• **What is required**
Give only the number of lines in the records that include "computer".

(Stored items)
--- START ---
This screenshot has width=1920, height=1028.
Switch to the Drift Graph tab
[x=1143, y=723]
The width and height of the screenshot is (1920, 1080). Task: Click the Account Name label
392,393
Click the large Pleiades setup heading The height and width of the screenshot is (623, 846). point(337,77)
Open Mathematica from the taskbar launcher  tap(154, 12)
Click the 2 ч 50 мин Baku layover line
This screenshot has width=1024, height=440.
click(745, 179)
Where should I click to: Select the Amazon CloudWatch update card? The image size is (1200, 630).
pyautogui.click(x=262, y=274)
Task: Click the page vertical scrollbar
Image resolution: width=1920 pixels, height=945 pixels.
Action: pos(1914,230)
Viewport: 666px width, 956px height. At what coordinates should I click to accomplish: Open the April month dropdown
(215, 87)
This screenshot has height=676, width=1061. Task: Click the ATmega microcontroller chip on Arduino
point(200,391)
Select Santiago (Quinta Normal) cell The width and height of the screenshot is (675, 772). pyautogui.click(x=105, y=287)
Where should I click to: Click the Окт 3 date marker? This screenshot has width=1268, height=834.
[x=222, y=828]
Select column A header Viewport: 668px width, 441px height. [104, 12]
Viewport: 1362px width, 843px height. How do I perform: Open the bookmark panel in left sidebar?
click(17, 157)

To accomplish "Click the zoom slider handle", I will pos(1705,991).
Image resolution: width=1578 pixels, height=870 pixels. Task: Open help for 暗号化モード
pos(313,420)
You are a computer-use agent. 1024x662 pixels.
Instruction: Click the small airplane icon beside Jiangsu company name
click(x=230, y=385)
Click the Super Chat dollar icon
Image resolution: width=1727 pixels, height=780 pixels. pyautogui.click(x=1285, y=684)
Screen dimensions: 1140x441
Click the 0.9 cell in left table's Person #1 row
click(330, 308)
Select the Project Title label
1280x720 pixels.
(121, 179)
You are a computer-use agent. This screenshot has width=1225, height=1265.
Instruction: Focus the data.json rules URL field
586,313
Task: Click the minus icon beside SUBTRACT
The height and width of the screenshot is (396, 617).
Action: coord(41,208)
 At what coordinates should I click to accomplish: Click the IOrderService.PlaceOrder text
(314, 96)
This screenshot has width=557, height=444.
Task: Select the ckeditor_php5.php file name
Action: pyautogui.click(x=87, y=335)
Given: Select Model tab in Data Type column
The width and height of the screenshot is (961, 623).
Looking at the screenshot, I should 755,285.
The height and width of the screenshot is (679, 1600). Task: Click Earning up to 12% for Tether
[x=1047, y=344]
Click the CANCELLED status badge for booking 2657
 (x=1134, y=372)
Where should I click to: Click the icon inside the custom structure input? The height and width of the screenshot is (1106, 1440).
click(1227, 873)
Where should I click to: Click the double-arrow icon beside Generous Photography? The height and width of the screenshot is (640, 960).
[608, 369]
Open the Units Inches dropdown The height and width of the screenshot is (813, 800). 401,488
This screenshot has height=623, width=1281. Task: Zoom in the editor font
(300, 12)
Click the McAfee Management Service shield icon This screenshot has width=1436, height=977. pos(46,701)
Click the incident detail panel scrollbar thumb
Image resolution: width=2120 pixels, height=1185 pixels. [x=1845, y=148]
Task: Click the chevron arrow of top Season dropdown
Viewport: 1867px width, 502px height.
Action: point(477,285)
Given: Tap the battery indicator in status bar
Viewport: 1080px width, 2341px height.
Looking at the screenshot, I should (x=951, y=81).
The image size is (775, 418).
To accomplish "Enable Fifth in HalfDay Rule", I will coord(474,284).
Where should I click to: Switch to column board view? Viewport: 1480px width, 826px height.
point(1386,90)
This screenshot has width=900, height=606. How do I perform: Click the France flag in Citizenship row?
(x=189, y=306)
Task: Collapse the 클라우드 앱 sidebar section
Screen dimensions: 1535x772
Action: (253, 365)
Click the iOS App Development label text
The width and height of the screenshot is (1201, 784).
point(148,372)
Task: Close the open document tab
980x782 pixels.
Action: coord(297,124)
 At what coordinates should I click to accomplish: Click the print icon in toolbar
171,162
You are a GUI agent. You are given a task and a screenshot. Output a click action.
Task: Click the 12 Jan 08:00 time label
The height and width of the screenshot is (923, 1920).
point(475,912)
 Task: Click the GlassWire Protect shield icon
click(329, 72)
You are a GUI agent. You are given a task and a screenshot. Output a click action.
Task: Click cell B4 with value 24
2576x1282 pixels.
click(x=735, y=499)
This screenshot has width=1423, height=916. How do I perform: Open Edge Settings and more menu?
--- END ---
• **Finished task**
2